Stone and Kuznick’s take on Woodrow Wilson has great clarity and in great detail, they show how his moves consolidated colonialism, rather help democracy. At best, his utterances were mere rhetoric, and his conflicting opinion delayed American action to address the threat posed by the opposition camp consisting of Germany, Italy and Japan in the 1930’s.

The Second World War would not have happened, had the US acted cautiously and promptly against three countries. As opposed to all the hyped up commitment to democracy, even at that time, the US was working to increase its clout in the changing global geopolitical order. It succeeded, but at the cost of unprecedented devastation, the world has ever seen and suffered. The authors provide mature insights on the past for the readers.

Stone and Kuznick praise Franklin D Roosevelt for acting promptly against fascism. They also give an account of the horrific choice of bombing Japan’s cities and getting into a long spiral of hostility with USSR, and the famous -Cold War. This made the world, less safe and stable forever—Afghanistan and the other disturbed Islamic countries are a prime example of this.

India experienced the dire effects of the Cold War in Kashmir. For long, it remained a parking lot for jihadis under the aegis of the US. The US deserves criticism, much more than USSR—as later was avoiding long strategic tussle.

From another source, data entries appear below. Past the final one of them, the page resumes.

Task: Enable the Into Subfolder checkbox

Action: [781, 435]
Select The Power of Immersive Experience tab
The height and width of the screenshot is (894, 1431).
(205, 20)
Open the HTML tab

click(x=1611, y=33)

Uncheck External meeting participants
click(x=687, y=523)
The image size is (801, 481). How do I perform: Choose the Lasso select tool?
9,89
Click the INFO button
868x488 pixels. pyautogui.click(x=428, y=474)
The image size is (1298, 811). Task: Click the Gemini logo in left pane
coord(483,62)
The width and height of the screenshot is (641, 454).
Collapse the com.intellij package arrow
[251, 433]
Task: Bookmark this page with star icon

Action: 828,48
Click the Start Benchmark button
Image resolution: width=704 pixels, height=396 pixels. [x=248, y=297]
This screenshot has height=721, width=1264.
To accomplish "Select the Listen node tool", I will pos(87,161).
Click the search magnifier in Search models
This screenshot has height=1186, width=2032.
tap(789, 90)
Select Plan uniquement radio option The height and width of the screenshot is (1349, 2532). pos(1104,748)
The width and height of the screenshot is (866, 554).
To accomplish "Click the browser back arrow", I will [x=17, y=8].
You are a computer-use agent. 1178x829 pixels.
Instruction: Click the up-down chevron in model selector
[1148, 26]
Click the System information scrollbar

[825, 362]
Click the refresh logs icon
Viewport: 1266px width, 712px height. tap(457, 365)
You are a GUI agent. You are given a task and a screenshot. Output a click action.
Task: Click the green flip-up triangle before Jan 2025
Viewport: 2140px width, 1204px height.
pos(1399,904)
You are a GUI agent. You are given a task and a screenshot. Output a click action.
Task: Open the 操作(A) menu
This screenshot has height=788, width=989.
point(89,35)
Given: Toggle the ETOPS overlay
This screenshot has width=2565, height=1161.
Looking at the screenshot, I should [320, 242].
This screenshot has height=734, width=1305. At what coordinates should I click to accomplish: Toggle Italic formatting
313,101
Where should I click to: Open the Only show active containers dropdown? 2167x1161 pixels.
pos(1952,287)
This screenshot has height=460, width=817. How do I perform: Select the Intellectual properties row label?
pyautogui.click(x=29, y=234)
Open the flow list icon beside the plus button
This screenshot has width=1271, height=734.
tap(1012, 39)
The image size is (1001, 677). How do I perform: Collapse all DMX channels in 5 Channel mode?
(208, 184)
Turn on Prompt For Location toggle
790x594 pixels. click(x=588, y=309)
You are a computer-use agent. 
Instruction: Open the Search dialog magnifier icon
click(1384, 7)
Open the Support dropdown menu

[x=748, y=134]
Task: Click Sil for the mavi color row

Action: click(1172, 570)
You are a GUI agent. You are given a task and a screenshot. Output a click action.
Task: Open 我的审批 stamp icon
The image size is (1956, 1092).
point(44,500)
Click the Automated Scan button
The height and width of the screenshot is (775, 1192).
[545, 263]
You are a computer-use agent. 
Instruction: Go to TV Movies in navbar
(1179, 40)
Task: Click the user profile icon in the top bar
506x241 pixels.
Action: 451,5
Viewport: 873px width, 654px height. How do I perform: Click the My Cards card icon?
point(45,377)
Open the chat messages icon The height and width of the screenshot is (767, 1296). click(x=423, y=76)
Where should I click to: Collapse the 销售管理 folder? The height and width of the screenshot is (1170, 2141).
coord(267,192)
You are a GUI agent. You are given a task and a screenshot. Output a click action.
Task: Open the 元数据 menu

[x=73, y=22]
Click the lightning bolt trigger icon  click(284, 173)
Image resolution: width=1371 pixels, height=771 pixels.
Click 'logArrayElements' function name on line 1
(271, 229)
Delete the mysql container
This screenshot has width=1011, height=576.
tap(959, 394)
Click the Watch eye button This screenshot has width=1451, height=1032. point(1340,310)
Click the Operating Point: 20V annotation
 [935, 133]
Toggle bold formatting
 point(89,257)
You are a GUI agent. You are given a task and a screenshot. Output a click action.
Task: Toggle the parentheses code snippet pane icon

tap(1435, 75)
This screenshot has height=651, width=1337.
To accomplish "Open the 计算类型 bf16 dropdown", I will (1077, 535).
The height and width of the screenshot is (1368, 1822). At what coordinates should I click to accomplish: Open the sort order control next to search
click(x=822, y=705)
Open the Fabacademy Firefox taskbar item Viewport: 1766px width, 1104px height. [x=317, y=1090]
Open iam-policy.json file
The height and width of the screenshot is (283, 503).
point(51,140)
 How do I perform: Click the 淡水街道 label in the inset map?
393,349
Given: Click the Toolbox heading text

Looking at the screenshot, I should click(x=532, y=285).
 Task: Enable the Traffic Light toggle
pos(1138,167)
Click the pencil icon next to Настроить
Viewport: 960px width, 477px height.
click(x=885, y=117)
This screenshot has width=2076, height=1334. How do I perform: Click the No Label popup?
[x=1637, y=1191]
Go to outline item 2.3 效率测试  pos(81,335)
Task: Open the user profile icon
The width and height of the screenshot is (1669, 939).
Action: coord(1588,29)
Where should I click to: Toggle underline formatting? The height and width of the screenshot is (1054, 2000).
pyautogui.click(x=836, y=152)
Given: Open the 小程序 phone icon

The failure of USSR in 1991 was a project successfully completed for the US defence and diplomatic establishments. In subsequent phases, the US kept denying the existence of global terrorism till 9/11 attacks on its soil—only after that, it accepted, the world has threat from organised terrorism .Only after 2001 did the US started accepting the challenges posed to India by cross border terrorism.

The book offers fresh perspectives on the unexpected rise of Harry Truman and the positional saturation of Henry Wallace in American politics after the demise of FDR. The authors are oversympathetic to John F Kennedy, and his assassination is termed by them as a great blow to the efforts of peace undertaken by him. But truth was something else, as usual.